** Written task **
Reproduce the rows starting with the line that contains "Task: Select the Xiangling level 90 portrait" and ending with the line that contains "Action: tap(689, 133)", including both of those lines. Leave the pictures out of your answer.

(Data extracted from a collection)

--- begin ---

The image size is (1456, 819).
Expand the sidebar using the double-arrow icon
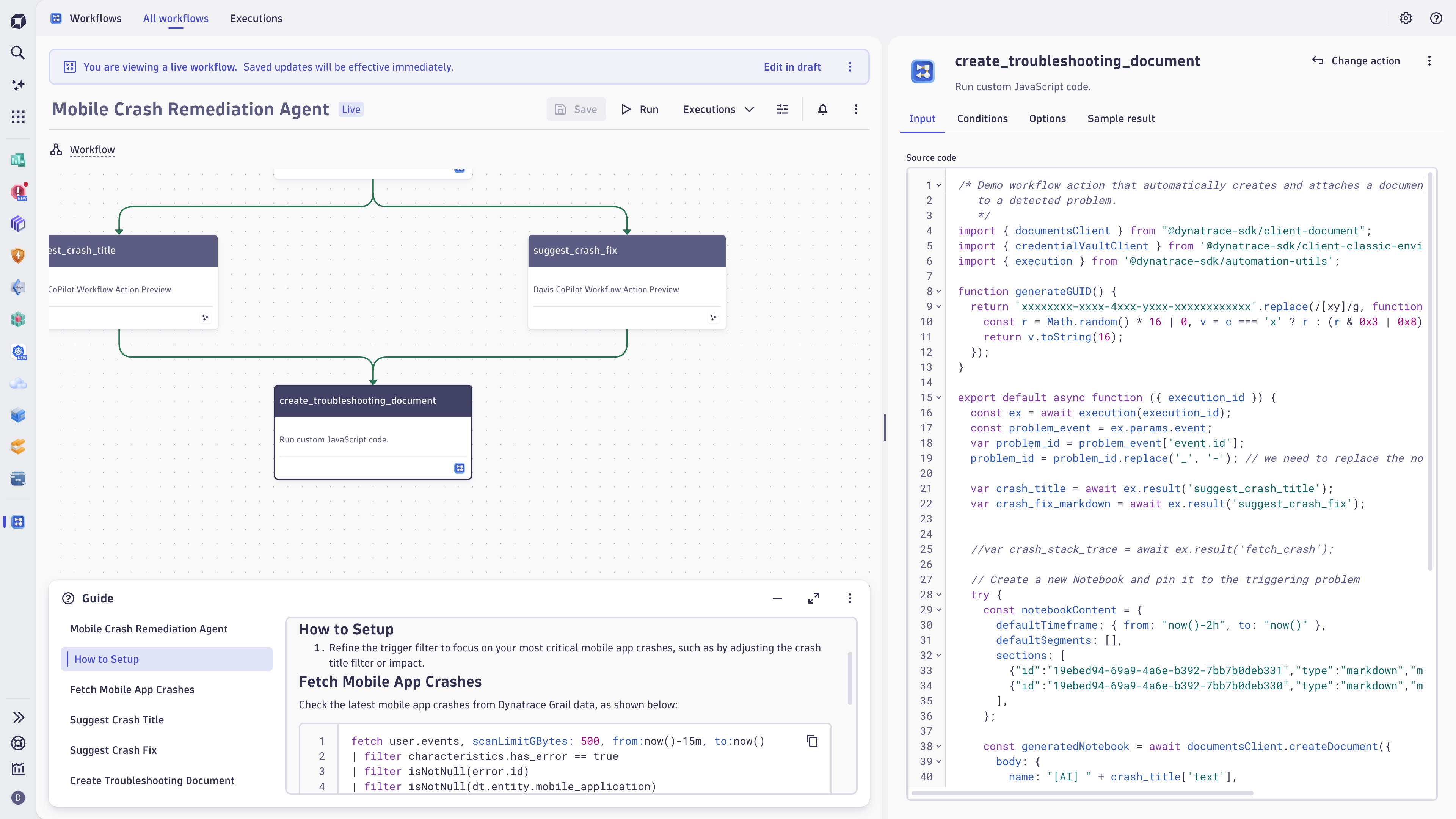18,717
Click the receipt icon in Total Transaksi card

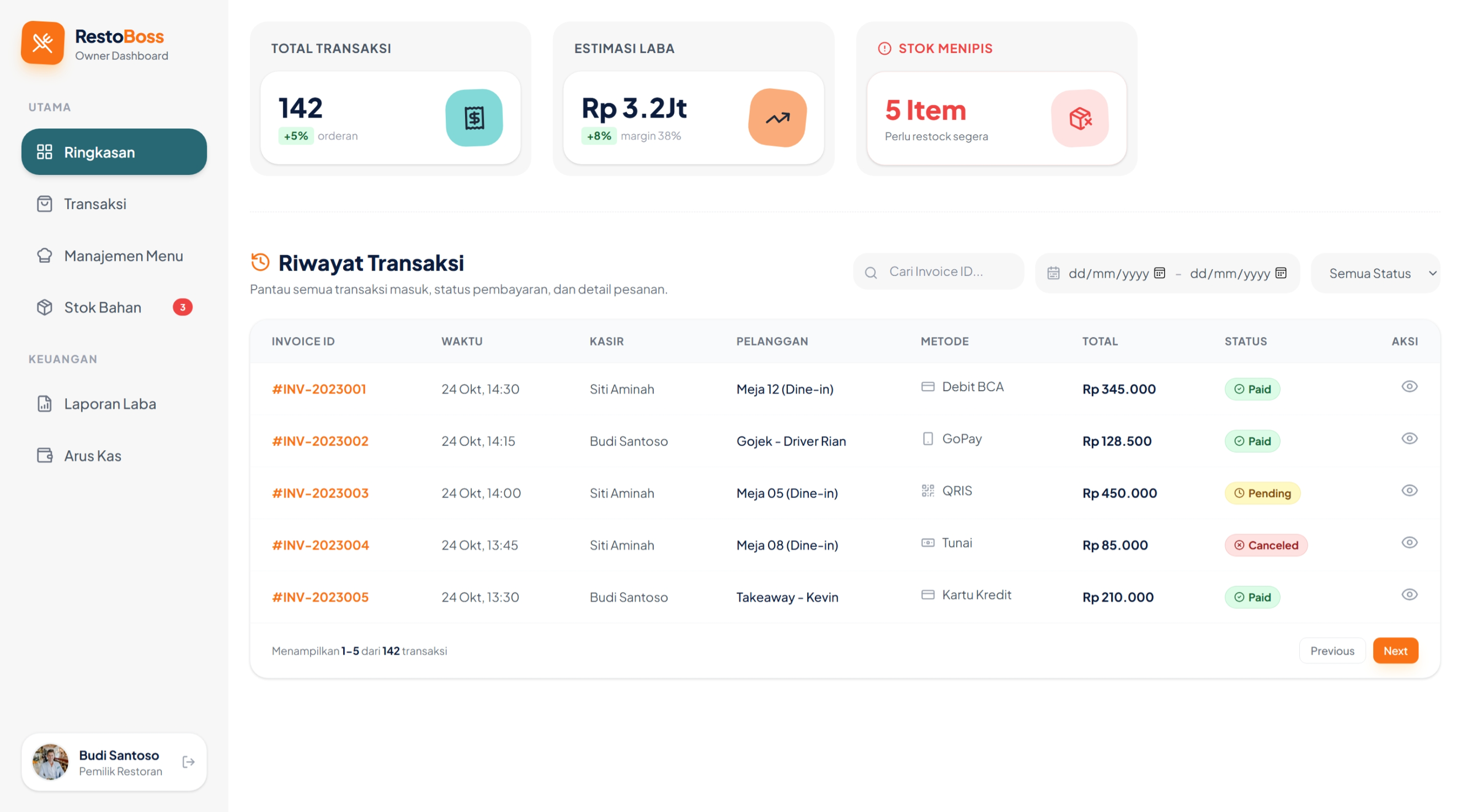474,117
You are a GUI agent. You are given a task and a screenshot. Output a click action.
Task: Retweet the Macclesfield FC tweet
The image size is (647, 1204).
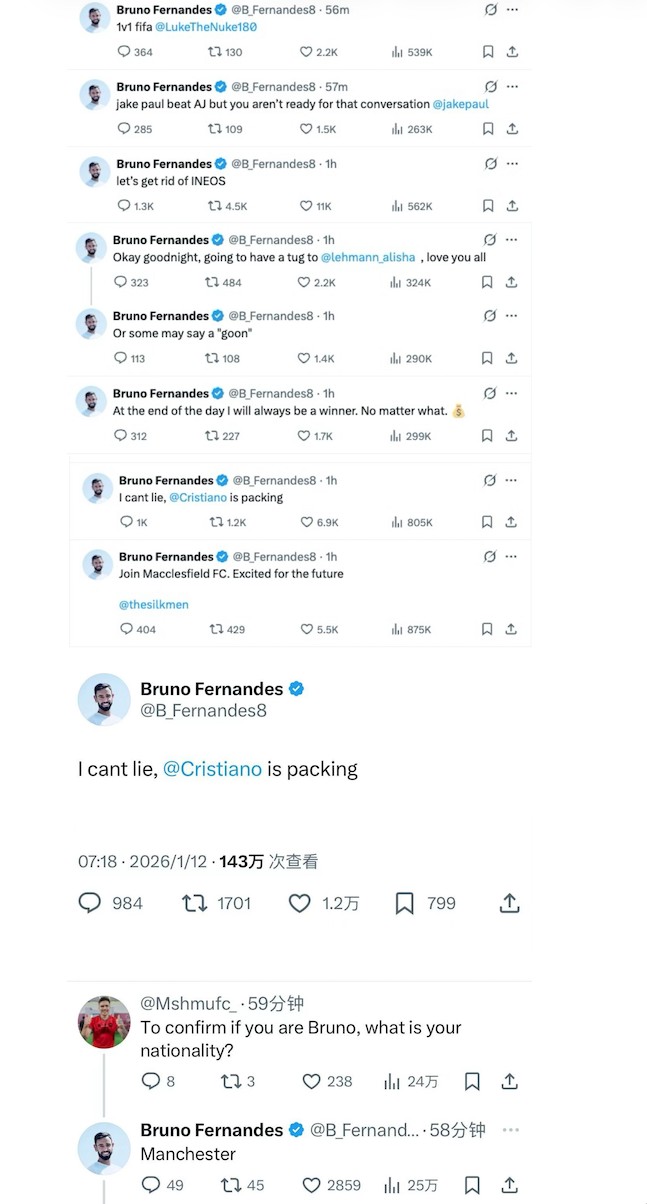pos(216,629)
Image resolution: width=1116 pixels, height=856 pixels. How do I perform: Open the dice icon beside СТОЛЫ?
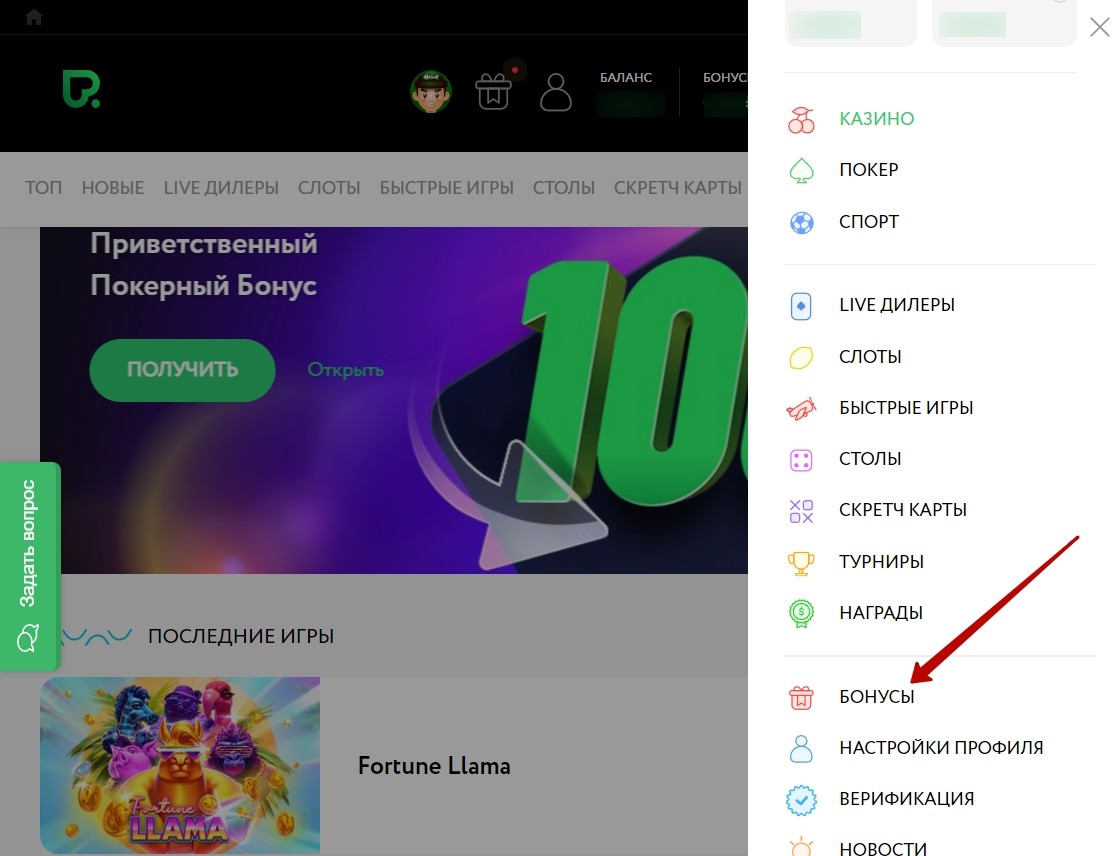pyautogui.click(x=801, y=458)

--- end ---
--- begin ---

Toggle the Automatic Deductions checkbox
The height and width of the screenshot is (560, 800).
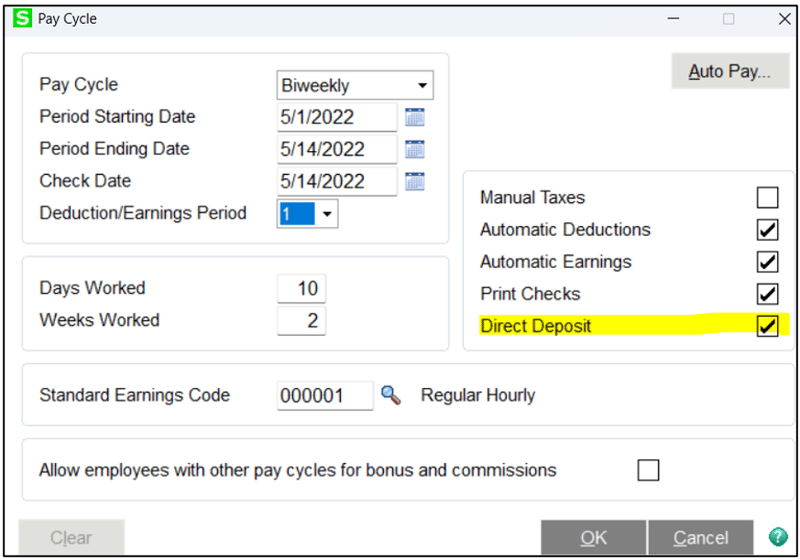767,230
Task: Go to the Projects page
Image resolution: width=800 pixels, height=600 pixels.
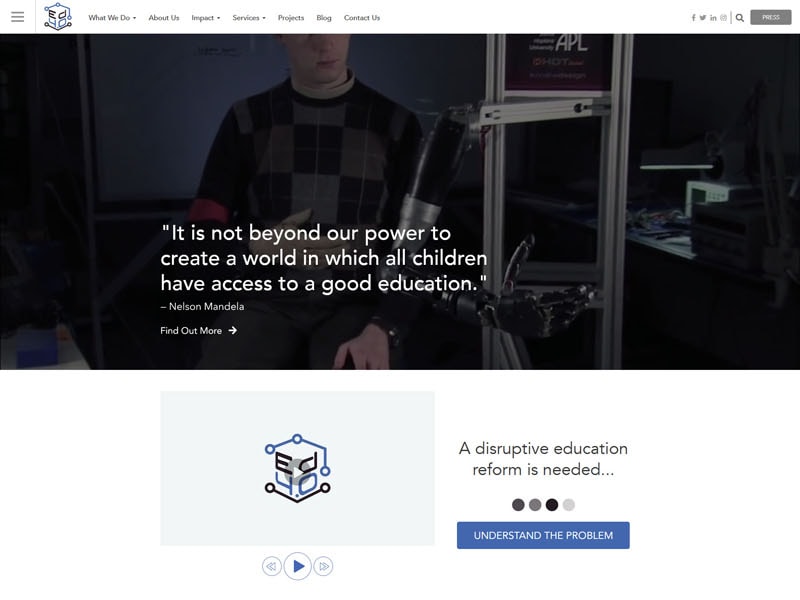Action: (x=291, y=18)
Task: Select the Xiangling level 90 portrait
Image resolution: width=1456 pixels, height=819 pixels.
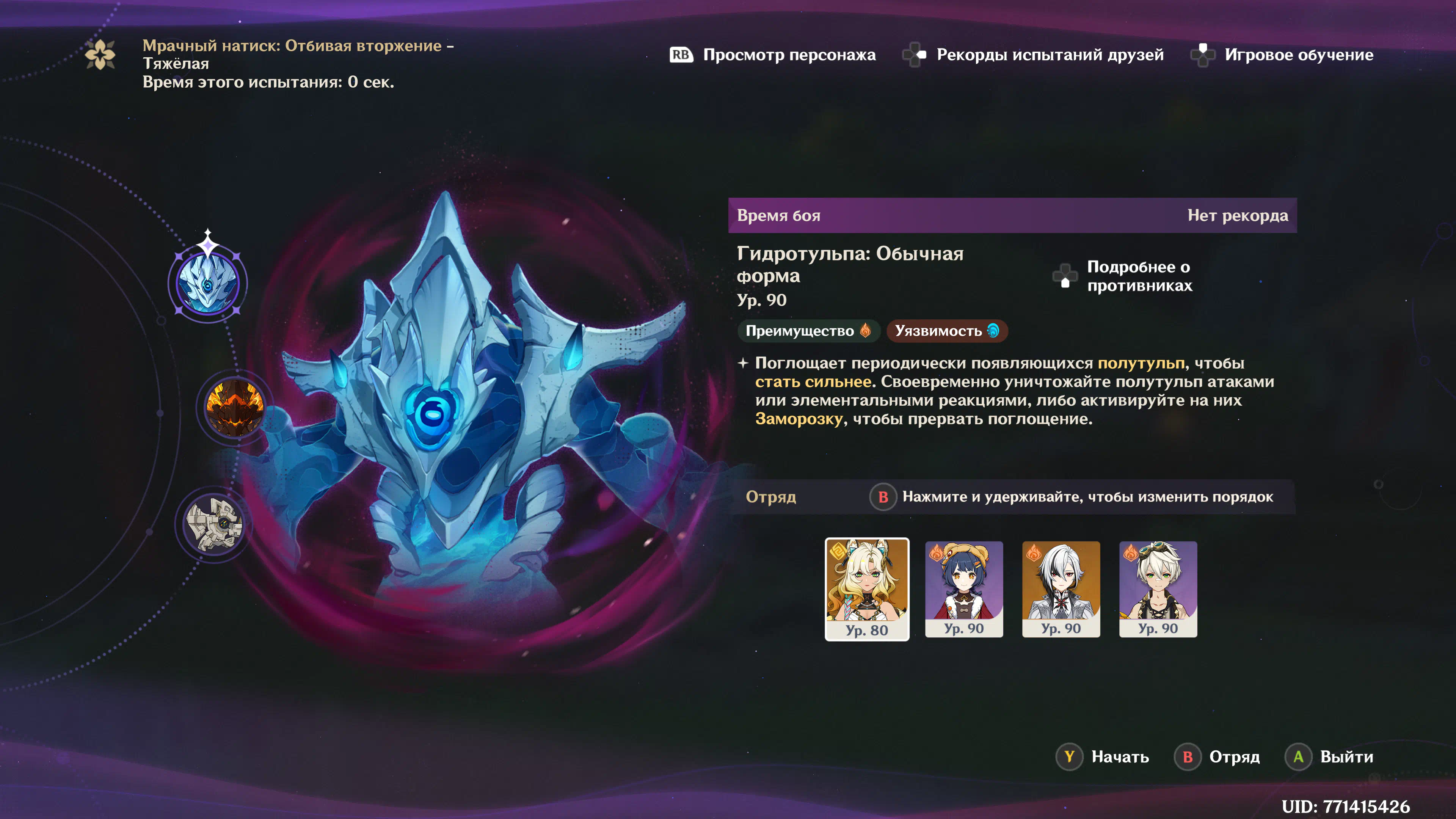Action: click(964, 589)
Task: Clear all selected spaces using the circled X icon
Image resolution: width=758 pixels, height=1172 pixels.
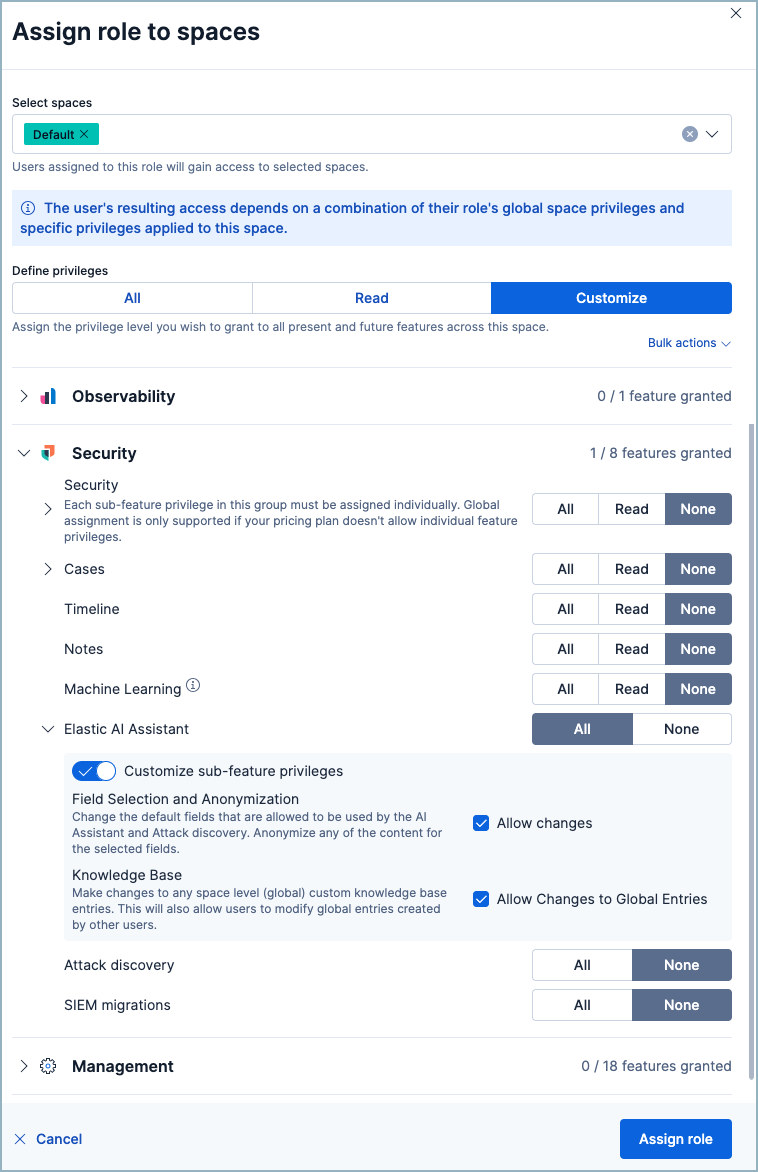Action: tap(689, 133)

--- end ---

** Task solution **
Task: Select the Xiangling level 90 portrait
Image resolution: width=1456 pixels, height=819 pixels.
Action: click(964, 589)
Task: Clear all selected spaces using the circled X icon
Image resolution: width=758 pixels, height=1172 pixels.
Action: tap(689, 133)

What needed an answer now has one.